Relations between Japan and South Korea have been strained for quite a few months, following a diplomatic altercation over wartime labor. In October last year, the South Korean Supreme Court ordered some Japanese companies to provide monetary compensations to South Korean forced to work for Japan during its colonial rule.
Now, Japan has seemingly retaliated by planning to impose restrictions upon tech exports to South Korean companies. As per this decision, Japanese suppliers will need to gain government approval before selling some specific products to their prospective Seoul customers.
The limitations will reportedly be levied upon three types of materials and chemicals. Interestingly, these includes polyimides - a material which is used to make flexible OLED displays, such as those made by Samsung and LG. The implications of this move for tech giants, such as the aforementioned, and many other South Korean firms could prove to be concerning. Production timelines may be disrupted following the new regulations, and some of these firms could look towards other countries for the required materials. However, it will perhaps unavoidably complicate matters for Japanese companies as well, and Tokyo's commitment to free trade may also come under question.

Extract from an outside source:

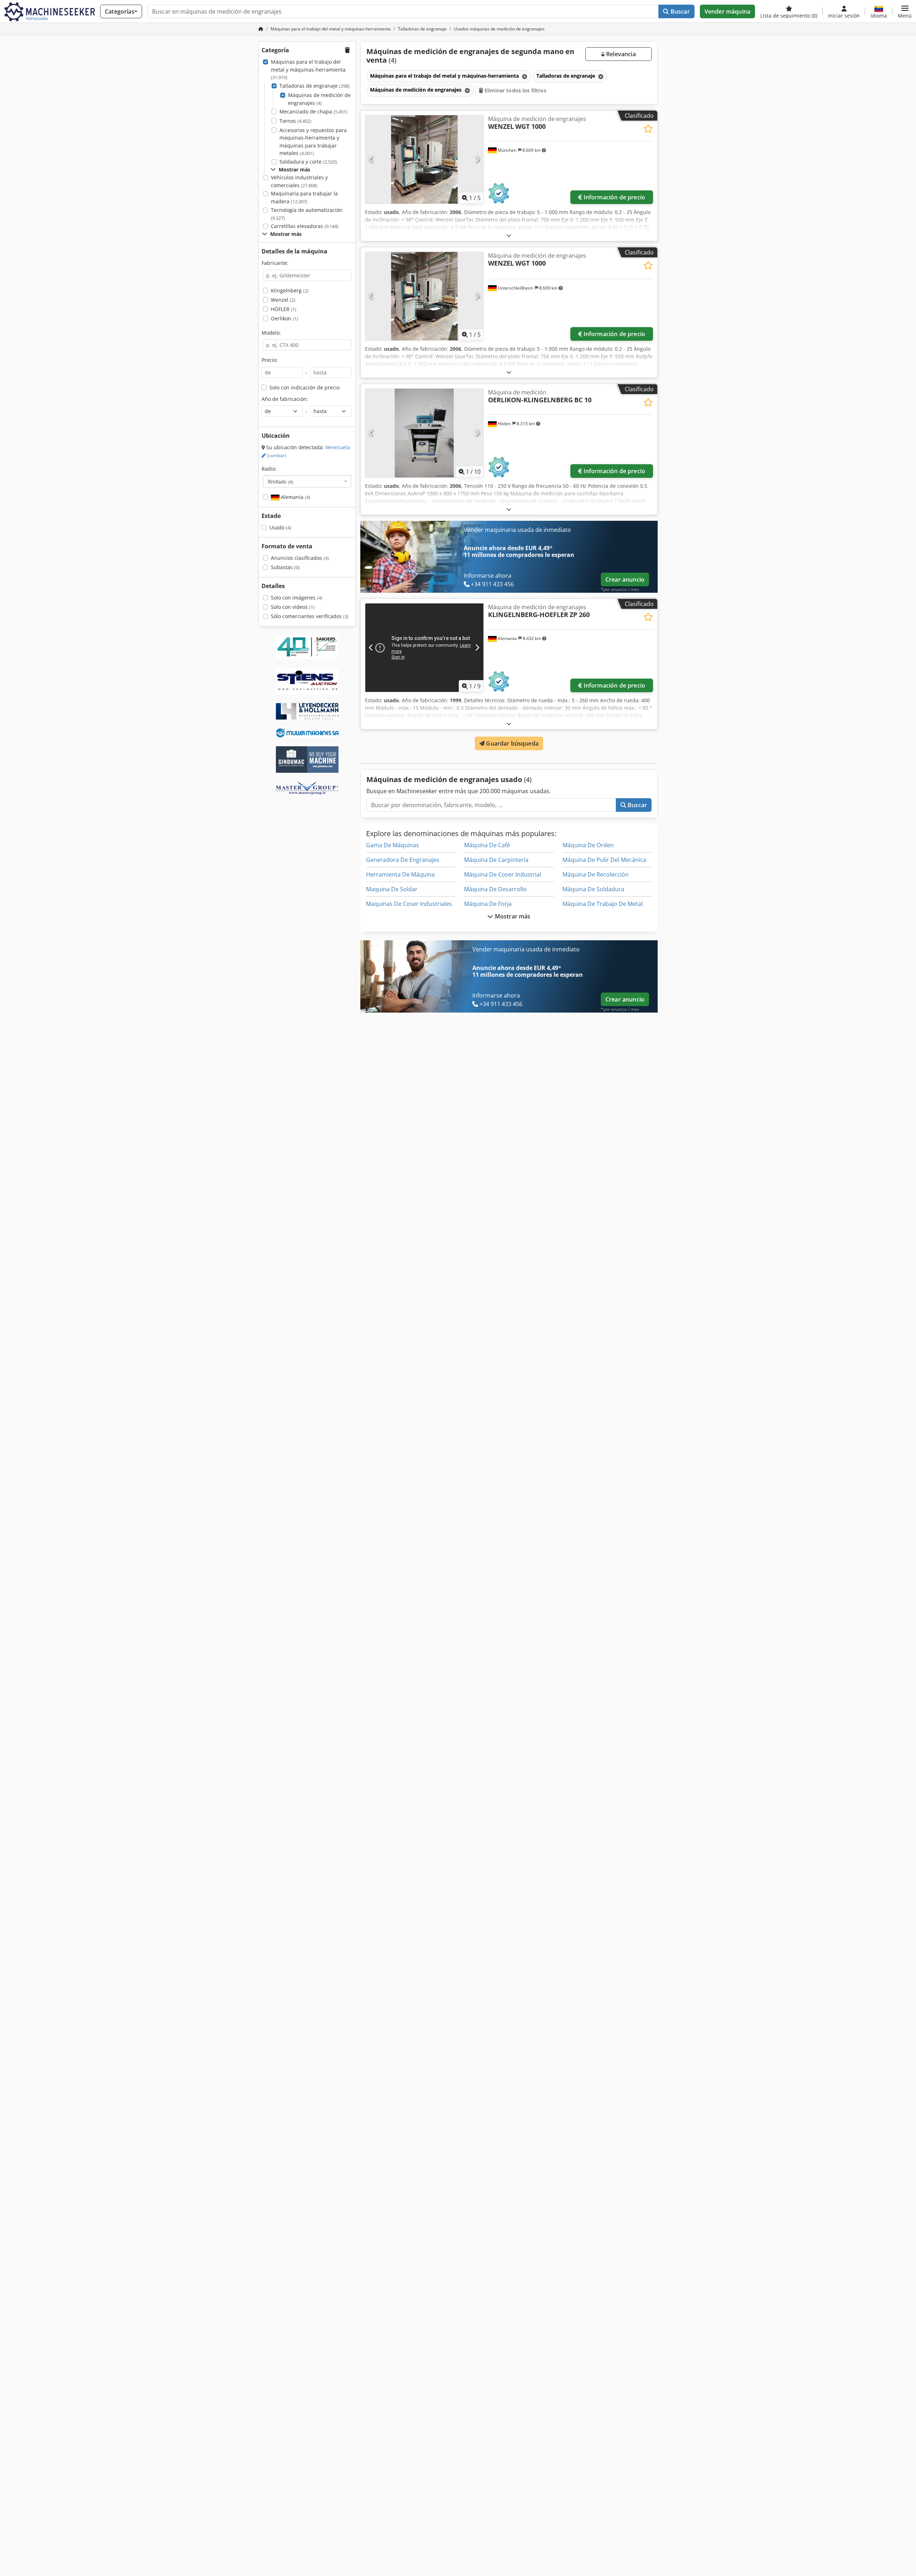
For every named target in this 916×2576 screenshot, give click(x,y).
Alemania (294, 497)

Japan recently increased scrutiny of foreign investment in its tech and telecom industries, presumably as a result of the United States' warning against tech supplied by Chinese firms such as Huawei. However, the US seems to be slightly backing out from a full-blown trade war with China.
Furthermore, Japan is considering removing South Korea from the "white list" of countries that do not have to undergo restrictions with regards to tech trade that has national security implications. The proposed changes are planned to formally come into effect in the coming weeks, and Seoul's response to this move could perhaps determine how both countries' trade relations pan out in the future.